D+D here again rears its rather pretty little head. There are two ways stylistically to approach this:
- In Basic D+D, you had the generic spell list. You get the basic spells, but no particular flavor. The list doesn’t evoke the sense of the world.
- In AD+D, you had this funky list that included your ‘basics’, but also added all sort of interesting permutations- Bixby’s spells always had something to do with a big hand appearing and smacking you around, for instance. There was more variety here, even though I never saw the majority of these spells ever used in play- Fireball? Every encounter. Melf’s Acid Arrow? Not if I can help it.

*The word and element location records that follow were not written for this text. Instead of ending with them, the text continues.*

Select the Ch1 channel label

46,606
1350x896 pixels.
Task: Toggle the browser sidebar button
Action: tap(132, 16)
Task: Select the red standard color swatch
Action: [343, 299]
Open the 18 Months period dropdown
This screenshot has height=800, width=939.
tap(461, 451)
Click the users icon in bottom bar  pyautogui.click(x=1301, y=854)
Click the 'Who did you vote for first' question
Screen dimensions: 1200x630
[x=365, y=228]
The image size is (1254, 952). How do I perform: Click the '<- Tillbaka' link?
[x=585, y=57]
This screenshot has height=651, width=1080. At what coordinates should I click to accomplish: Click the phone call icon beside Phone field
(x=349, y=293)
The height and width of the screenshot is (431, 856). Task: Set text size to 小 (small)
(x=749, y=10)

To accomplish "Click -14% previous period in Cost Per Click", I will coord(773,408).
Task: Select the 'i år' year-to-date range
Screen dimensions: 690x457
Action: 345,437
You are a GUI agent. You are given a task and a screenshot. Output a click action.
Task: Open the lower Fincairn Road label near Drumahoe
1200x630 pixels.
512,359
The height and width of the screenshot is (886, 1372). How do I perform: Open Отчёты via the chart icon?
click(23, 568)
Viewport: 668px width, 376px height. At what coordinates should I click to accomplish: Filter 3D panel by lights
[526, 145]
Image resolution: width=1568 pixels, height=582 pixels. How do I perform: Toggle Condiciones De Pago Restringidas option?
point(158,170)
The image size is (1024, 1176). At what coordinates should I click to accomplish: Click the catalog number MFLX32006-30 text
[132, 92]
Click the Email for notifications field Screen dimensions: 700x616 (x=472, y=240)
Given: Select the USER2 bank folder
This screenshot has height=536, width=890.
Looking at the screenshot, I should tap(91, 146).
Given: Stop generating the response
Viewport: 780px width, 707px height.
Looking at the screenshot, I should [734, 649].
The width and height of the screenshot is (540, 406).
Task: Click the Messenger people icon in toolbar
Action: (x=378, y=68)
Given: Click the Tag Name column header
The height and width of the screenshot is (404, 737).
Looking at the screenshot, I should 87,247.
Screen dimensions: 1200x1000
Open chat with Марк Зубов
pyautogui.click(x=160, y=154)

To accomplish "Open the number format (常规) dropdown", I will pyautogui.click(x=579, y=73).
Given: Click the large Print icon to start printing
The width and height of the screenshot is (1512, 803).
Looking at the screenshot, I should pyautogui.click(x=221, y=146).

However, Melf and his acid arrow gave the game a texture and depth that I loved.
I have only so much space to work with (I can’t see the initial list being longer than 20 spells total for the core rules), but I have two ways to go:
1. A generic list of spell applications that allow you to ‘build your own caster’.
2. A handful of sample spell books from different magic energies. You’d have ‘Chandar’s Book of Flames’ alongside ‘Heldack’s Arcanum’. You’d get the two or three most common ‘textbooks’ that students of magic would study; the rare stuff will come later, but here’s where most magicians cut their teeth.
Right now, I’m leaning towards the latter. You can end up with a nice variety of spells in one of the three ‘sample’ spellbooks, allowing heroes to start with a common book, and add more spells to their repertoires as they grow.